Monday, June 4, 2012

Doctorow on As I Lay Dying

An excerpt from the novelist E.L. Doctorow's recent reflections on Faulkner and As I Lay Dying (NYRB, May 24, 2012):


Faulkner had never lived as rarefied an existence as Hemingway, a man who organized his life around pursuits—hunting, fishing, writing, war reporting. Faulkner’s life was messier, less focused, a struggle from the beginning to make enough money to survive: he was a school dropout, and worked at various jobs—postmaster, bookstore clerk—and he held down the midnight shift in a coal-fired power plant, where, as it happened, he wrote most of As I Lay Dying. He was an air cadet in Toronto when World War I ended and unlike Hemingway had to pretend to the combat experience that had eluded him. He wrote poetry before he ever considered fiction, fell in love with a woman who married someone else, bought a house in some disrepair and did all the renovations himself, lost his brother to an airplane accident for which he felt responsible, and became a heavy drinker presumably to deal with the intensity of his writing life.

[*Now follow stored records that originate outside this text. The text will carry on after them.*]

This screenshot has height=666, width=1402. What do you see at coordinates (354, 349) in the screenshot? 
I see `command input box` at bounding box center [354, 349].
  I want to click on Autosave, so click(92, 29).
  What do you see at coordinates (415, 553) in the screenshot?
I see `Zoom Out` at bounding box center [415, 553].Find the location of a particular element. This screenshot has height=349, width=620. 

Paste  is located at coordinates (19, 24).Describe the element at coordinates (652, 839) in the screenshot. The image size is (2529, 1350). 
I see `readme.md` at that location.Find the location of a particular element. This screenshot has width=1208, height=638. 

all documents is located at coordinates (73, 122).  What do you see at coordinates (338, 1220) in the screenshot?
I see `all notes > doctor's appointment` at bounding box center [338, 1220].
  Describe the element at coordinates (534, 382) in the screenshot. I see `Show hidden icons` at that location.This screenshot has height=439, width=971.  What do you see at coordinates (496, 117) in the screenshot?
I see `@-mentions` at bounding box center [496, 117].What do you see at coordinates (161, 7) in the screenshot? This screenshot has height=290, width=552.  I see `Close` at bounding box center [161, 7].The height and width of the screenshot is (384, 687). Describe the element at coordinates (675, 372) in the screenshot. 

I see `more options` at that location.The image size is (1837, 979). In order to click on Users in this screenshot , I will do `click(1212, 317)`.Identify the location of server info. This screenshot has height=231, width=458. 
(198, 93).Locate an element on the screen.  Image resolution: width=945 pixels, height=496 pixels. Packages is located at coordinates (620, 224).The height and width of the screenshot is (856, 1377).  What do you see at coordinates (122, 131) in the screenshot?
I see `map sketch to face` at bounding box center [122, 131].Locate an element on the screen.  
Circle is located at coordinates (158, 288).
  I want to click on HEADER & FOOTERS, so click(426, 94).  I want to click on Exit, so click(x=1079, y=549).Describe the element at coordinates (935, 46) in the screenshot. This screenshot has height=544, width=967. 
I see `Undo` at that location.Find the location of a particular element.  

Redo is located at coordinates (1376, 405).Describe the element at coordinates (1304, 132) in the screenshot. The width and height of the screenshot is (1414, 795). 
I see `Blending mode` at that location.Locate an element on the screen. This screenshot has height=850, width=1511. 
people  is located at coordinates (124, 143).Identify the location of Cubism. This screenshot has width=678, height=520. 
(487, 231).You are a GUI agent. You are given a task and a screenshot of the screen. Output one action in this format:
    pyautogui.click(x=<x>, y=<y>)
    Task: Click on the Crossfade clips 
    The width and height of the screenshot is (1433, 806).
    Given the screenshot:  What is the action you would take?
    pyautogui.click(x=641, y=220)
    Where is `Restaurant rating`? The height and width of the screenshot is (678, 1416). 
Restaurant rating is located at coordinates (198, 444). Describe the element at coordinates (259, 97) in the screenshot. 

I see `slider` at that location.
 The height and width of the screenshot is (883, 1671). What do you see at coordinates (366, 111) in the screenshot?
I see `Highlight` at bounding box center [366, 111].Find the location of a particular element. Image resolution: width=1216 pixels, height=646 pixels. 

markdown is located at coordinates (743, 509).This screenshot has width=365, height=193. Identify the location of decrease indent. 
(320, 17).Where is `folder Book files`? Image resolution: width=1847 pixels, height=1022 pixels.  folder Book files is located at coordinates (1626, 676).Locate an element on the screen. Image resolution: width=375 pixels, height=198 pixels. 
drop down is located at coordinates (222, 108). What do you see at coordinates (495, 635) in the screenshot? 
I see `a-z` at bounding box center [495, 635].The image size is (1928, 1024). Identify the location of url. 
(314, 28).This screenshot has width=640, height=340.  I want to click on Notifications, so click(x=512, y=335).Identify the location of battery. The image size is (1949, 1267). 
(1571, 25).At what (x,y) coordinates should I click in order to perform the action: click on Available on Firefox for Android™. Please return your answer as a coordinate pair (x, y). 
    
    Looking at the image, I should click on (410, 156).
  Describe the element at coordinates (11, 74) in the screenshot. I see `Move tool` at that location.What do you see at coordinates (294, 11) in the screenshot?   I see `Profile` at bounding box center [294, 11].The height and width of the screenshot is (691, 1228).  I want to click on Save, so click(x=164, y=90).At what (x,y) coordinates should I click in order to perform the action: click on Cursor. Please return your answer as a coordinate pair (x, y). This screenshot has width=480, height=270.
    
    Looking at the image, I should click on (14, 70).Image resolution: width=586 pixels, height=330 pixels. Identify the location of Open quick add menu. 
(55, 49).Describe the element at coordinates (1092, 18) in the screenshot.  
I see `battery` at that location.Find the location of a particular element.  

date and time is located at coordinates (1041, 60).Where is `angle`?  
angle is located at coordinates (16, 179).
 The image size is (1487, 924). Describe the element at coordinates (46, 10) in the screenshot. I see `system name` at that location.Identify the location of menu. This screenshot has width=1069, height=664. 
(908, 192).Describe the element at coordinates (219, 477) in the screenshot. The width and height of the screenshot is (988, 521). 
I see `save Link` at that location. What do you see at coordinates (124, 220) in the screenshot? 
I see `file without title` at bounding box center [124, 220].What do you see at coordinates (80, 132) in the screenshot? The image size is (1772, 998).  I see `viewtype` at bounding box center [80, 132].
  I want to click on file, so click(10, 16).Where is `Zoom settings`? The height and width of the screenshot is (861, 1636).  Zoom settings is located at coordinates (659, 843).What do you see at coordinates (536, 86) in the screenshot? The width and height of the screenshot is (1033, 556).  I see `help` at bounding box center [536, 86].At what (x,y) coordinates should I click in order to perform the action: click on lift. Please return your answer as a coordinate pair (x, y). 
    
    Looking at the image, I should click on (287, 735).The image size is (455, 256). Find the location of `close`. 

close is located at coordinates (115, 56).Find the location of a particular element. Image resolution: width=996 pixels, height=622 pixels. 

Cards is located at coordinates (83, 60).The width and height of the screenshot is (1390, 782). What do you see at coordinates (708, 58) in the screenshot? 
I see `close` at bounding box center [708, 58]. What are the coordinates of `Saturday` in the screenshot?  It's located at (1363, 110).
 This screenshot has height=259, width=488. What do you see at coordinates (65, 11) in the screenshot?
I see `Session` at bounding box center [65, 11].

Some of this hits home for me, because I've written a book about the relationship-rivalry between Faulkner and Hemingway. Both writers, to some degree, had lives that were messy and unfocused--though for different reasons.

Doctorow's take on As I Lay Dying is compelling. We could think a lot of how courage is explored in the novel--especially with Jewel and Addie Bundren.